Loodvrije benzine en olie voor tweetaktmotor mengen in
een schone recipiënt die gehomologeerd is voor benzine.
b) De motor is gecertificeerd om te werken met loodvrije
benzine voor auto's, met een octaangetal van 90 ([R + M]
/ 2) of meer.
c) Geen reeds bereide mengsels gebruiken van
tankstations zoals deze gebruikt in motorfietsen,
elektrische fietsen enz.
d) Een hoogwaardige zelfmengende tweetaktolie voor
luchtgekoelde motoren gebruiken. Geen olie voor auto's
of voor tweetaktbootmotoren gebruiken.
e) De brandstof zorgvuldig mengen voor elke
bevoorrading. Mengen in kleine hoeveelheden. Niet meer
brandstof mengen dan gebruikt zal worden binnen een
periode van 30 dagen. Het is aan te raden een
tweetaktolie te gebruiken die een brandstofstabilisator
bevat.
f) Alleen gehomologeerde containers gebruiken.
• Vullen van het reservoir
a) De omgeving van de vuldop schoonmaken om
verontreiniging van de brandstof te voorkomen.
b) De vuldop van het reservoir voorzichtig losdraaien om
de druk te laten ontsnappen en te vermijden dat
brandstof ontsnapt.
c) De vuldop nooit van het brandstofreservoir nemen of
brandstof toevoegen terwijl de motor blijft draaien. De
motor en de elementen van het uitlaatsysteem laten
afkoelen vooraleer de brandstof bij te vullen.
d) De brandstof voorzichtig in het reservoir gieten. Het
reservoir niet te hoog vullen. Morsen van brandstof
vermijden. De motor steeds uitzetten vooraleer u de
brandstof bijvult. Het reservoir van een machine nooit
vullen als de motor nog draait of heet is. Minstens 5 m
afstand nemen van het bevoorradingspunt voor u de
motor start. Niet roken !
e) De vuldop steeds opnieuw aanbrengen en goed
aandraaien na te hebben bijgevuld.
f) Als u brandstof morst, probeer dan niet de motor te
starten maar breng de machine uit de buurt van de
ongewilde morsplaatsen vooraleer te starten.

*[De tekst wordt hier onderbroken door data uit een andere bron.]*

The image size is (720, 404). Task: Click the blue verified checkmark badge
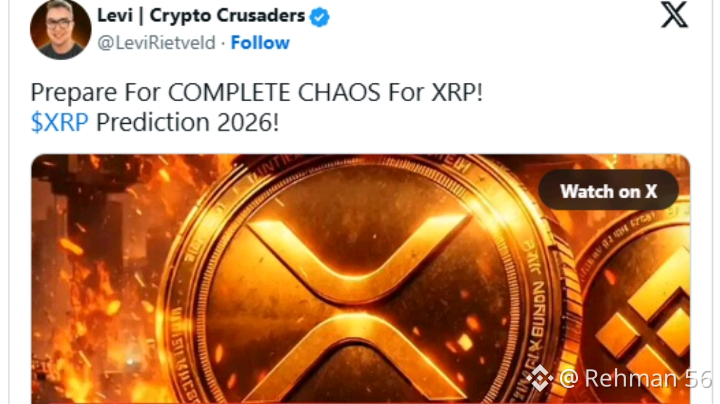tap(319, 17)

g) Nooit brandstof bijvullen in een gesloten ruimte.
h) Het werktuig of de brandstofcontainer nooit
onderbrengen in een lokaal waar zich een naakte vlam
bevindt zoals deze van een heetwatertoestel.
i) Als u het brandstofreservoir aftapt, is het aan te raden
dit in open lucht te doen.
6. Opbergen en onderhoud
a) Alle resten verwijderen van de machine, nagaan of
enig onderdeel beschadigd is, indien nodig laten
herstellen voor het volgende gebruik.
b) Zet het apparaat uit en haal de bougie uit voor u enige
onderhoudswerken uitvoert.
c) Gebruik uitsluitend wisselstukken en accessoires die
door de constructeur werden geleverd of worden
aanbevolen. Probeer het apparaat nooit zelf te herstellen.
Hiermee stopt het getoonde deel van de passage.